#Critique : Concaténation (Mosaic / HBO / OCS)

#Critique : Concaténation (Mosaic / HBO / OCS)

Note de l'auteur

Découvrir une œuvre de Steven Soderbergh est systématiquement une expérience nouvelle. Voilà quelqu’un qui, indépendamment du récit dont il s’empare, cherche à ne jamais se répéter. Et c’est plus que jamais le cas avec Mosaic qu’il décline ici d’une expérimentation vers une minisérie plutôt austère mais — comme toujours avec le maestro — très soignée.

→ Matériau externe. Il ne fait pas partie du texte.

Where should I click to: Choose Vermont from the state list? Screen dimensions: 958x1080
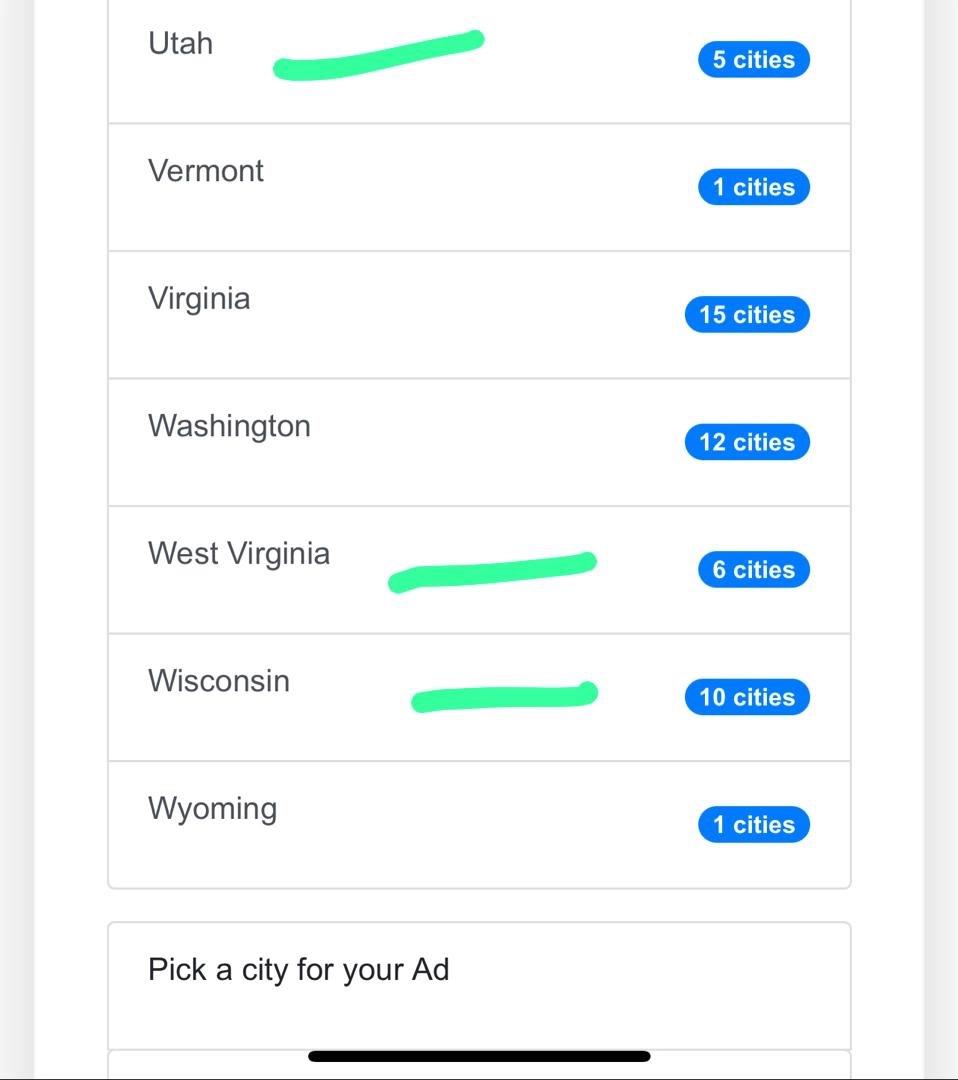(206, 171)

Olivia Lake est une artiste à succès en littérature jeunesse qui vit non loin de la très aisée Park City dans le comté de Summit (Utah). Célibataire, elle fait la rencontre de deux hommes. Le premier est un personnage mystérieux qui prétend lui éviter une arnaque financière. Le second est un jeune artiste (et admirateur) qu’elle rencontre alors qu’il officie en tant que barman pour une réception. Lorsqu’Olivia disparaît, tous les regards suspectent inévitablement ces deux relations…

Au départ, Mosaic a été conçu comme une application pour smartphones et tablettes (lancée en novembre 2017 sur iOS et tvOS puis sur Android et la semaine dernière directement sur un site internet dédié, ne cherchez pas, uniquement disponible aux E.-U.). Frustré d’avoir pour matériaux des récits ordonnés suivant les mêmes conventions, Steven Soderbergh était séduit par l’idée de pouvoir proposer une narration “par branche” à l’utilisateur. La découverte commence par une première vidéo, puis les points de vue se séparent et chaque étape est agrémentée de “découvertes”, des éléments connexes à lire, écouter ou voir (emails, messages répondeurs, etc.).

Vous vous demandez alors sûrement quel peut bien être l’intérêt de découvrir Mosaic sous une forme qui n’est pas celle pour laquelle elle a été conçue ? (l’application dépassait les 7 heures de contenu et la minisérie est constituée de 6 épisodes d’environ 50 minutes). Pour y répondre, il faut bien comprendre la genèse du projet. Après avoir essuyé quelques refus, Soderbergh parvient à convaincre HBO de soutenir son projet (la chaîne avait notamment produit pour Cinemax sa brillante série historique : The Knick). Mais le chantier envisagé par Soderbergh et son scénariste, Ed Solomon, dépasse le budget initial. Le cinéaste soumet alors à HBO l’idée d’en faire un montage supplémentaire sous la forme d’une série si la chaîne accepte de financer la rallonge.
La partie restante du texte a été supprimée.